The factors that hold up home purchase contracts the most

by Joe Ward

Home purchase contracts are increasingly being settled on time, and technology has increased the median days to close. But there are sill many ways for contract negotiations to hit a snag.

A National Association of Realtors survey in May shows that 76 percent of NAR members saw their most recent sales contract settled on time, compared to 19 percent who saw it delayed. That’s an increase in on-time contracts of 11 percent since 2015, and a decrease of delayed contracts by 7 percent over the same time.

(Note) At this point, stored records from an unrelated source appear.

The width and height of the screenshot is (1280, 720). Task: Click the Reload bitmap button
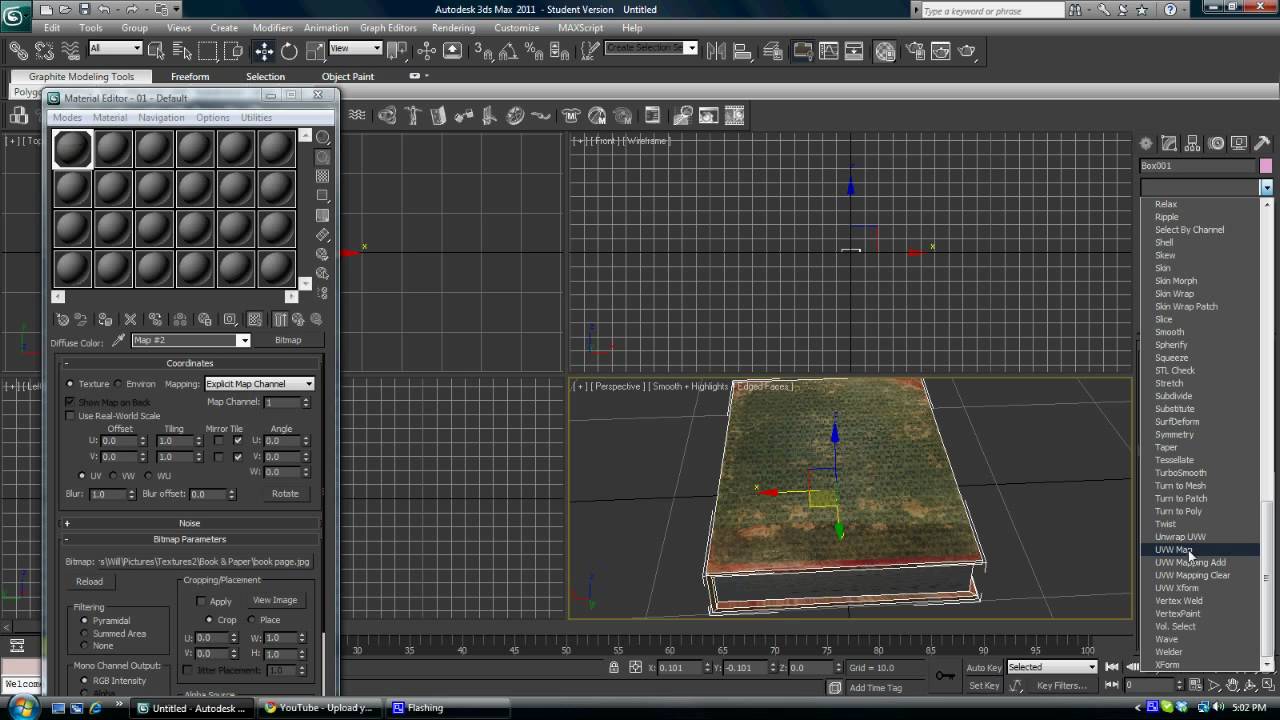tap(89, 581)
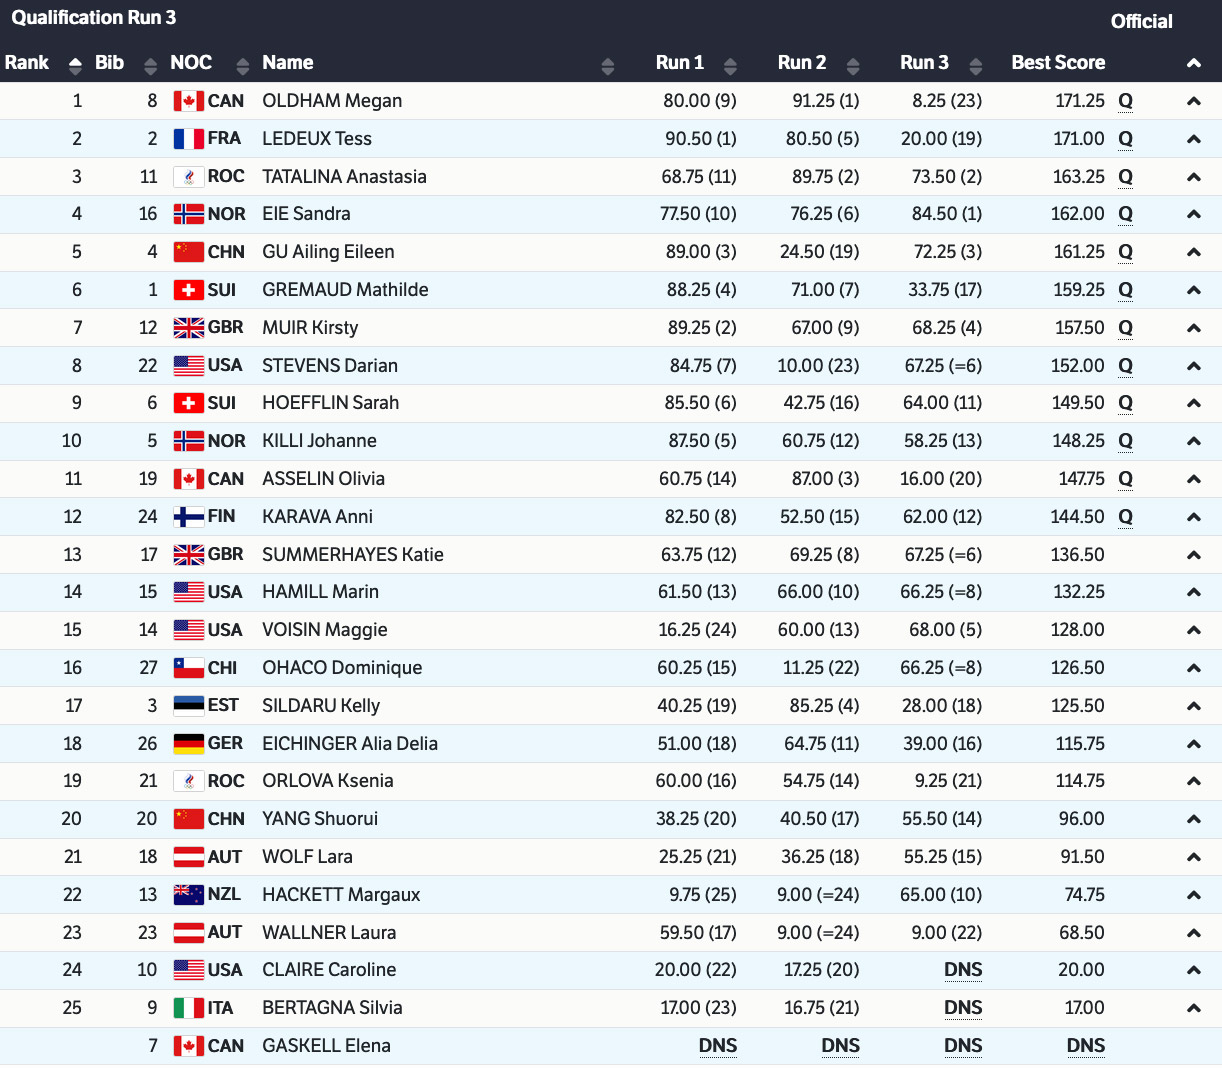This screenshot has width=1222, height=1068.
Task: Sort table by Rank column arrows
Action: click(x=75, y=66)
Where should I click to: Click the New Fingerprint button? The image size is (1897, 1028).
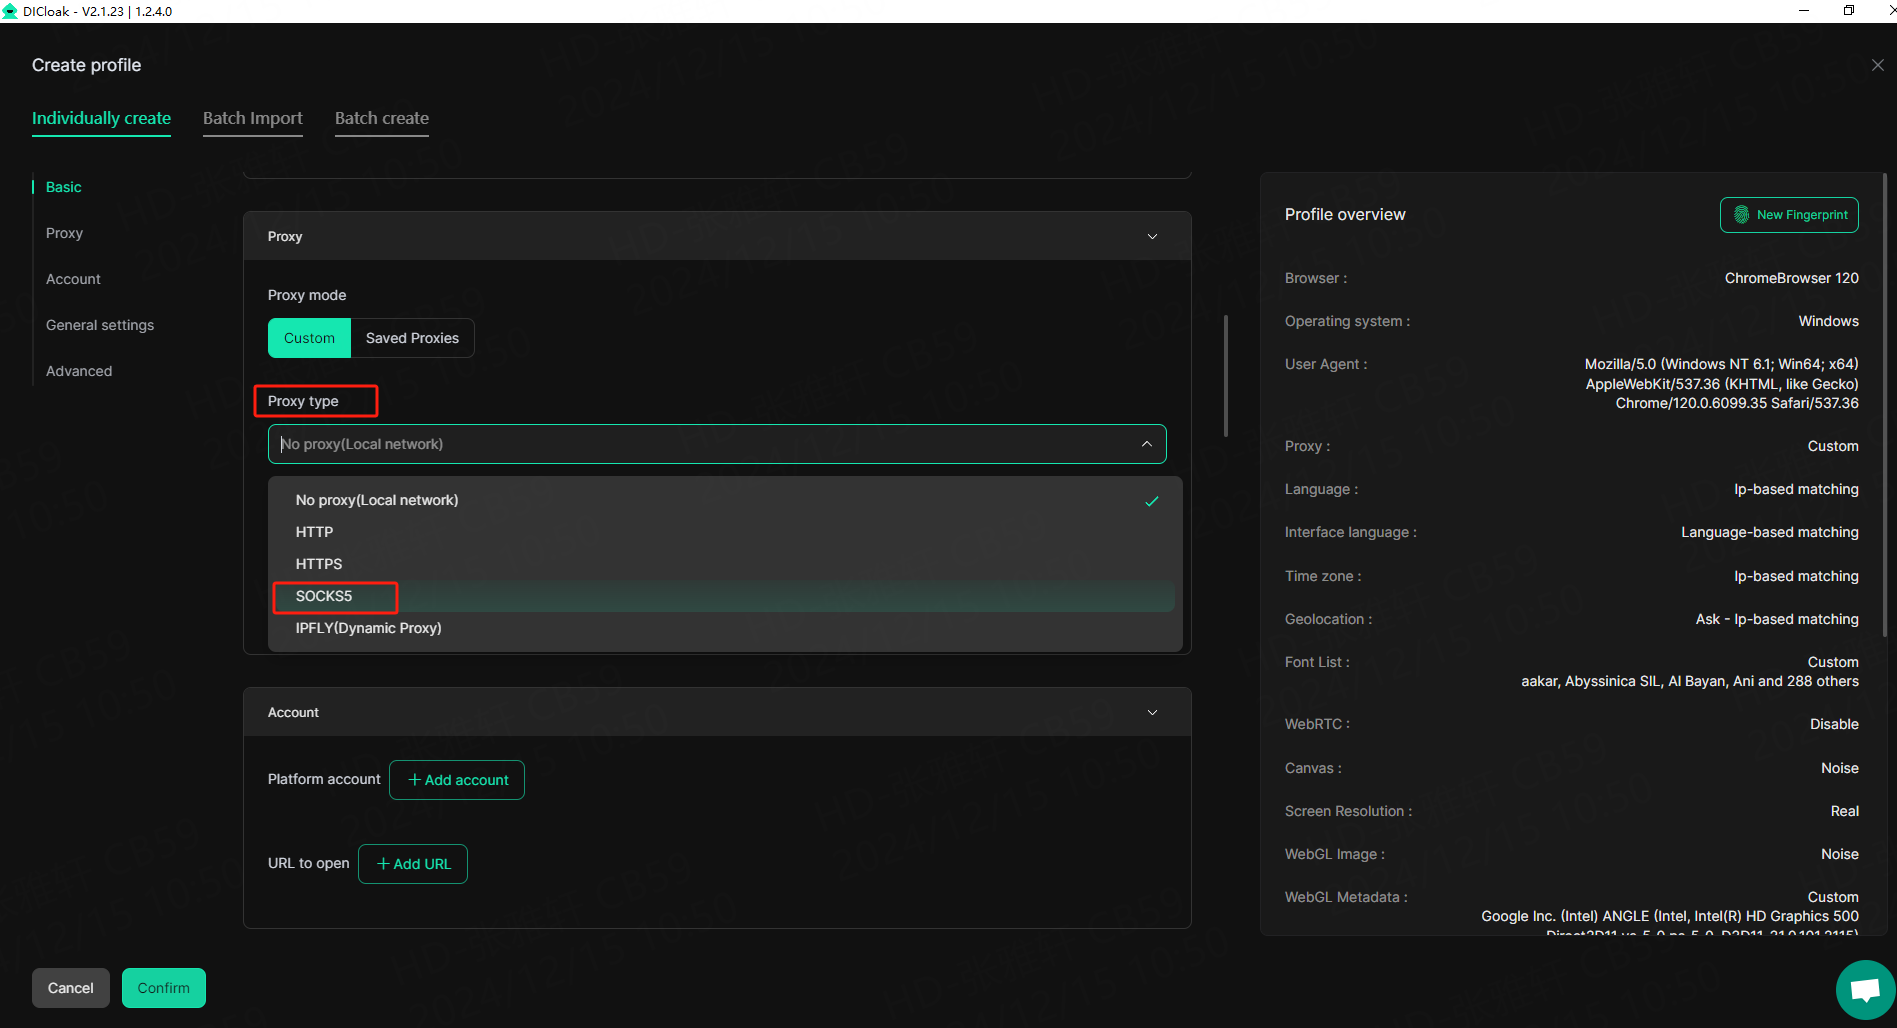(x=1789, y=215)
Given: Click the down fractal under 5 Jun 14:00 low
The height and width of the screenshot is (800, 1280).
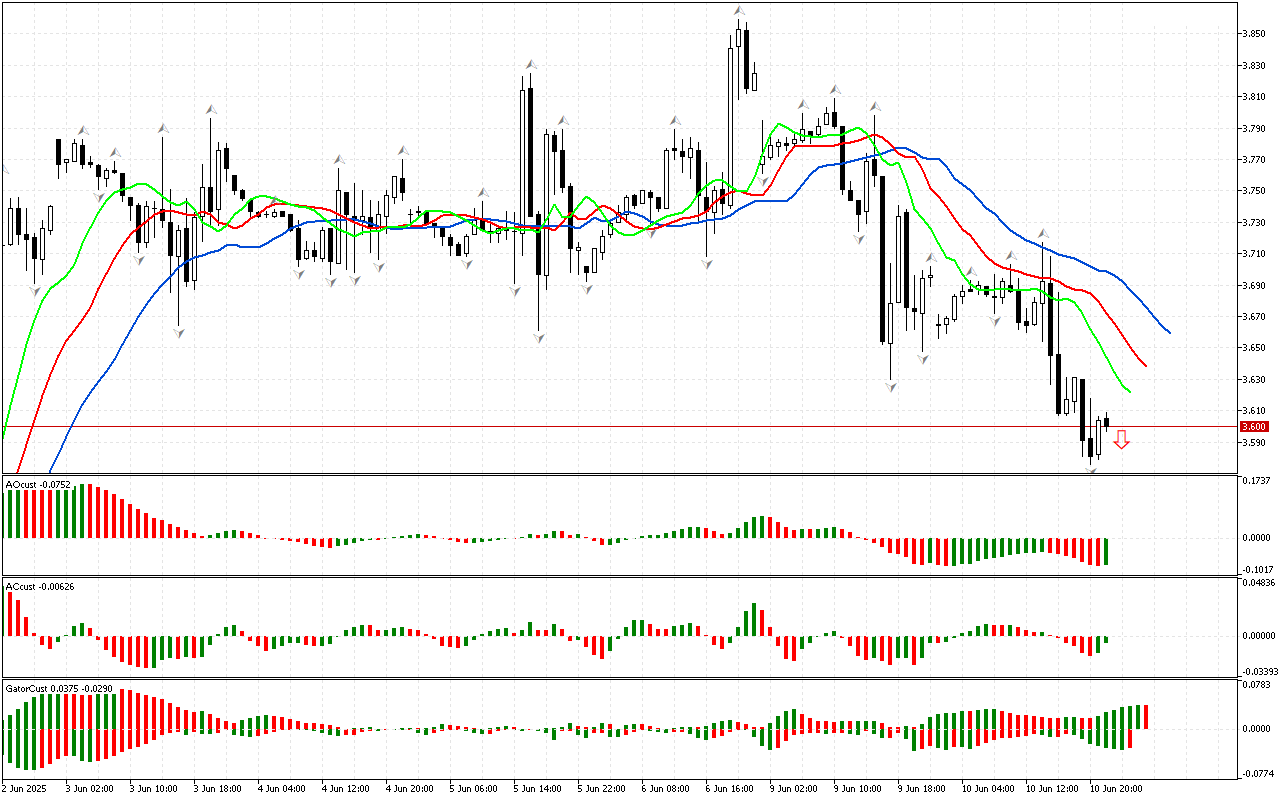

The median days to close for NAR members has hovered at 30 days since the end of last year, but is a decrease from just over 40 days in July 2015. Efforts by Fannie Mae and Freddie Mac to speed streamline the borrowing process has in part caused the change, according to NAR.

Still, deals can be delayed or even fall through. Five percent of NAR members surveyed in May said they saw their most recent deal fall through, a decrease from the 9 percent who saw deals fall through in January 2015.

Of the agents who saw deals fall through, 33 chalked up the problem to the buyer experiencing problems with their financing. Appraisal issues caused 33 percent of delayed contract settlements, with home inspection and/or environmental issues causing 15 percent of stalled contract talks, according to NAR. “Other” was the cause of 25 percent of all delayed contract negotiations.

Read NAR’s May survey findings here. 

Courtesy NAR.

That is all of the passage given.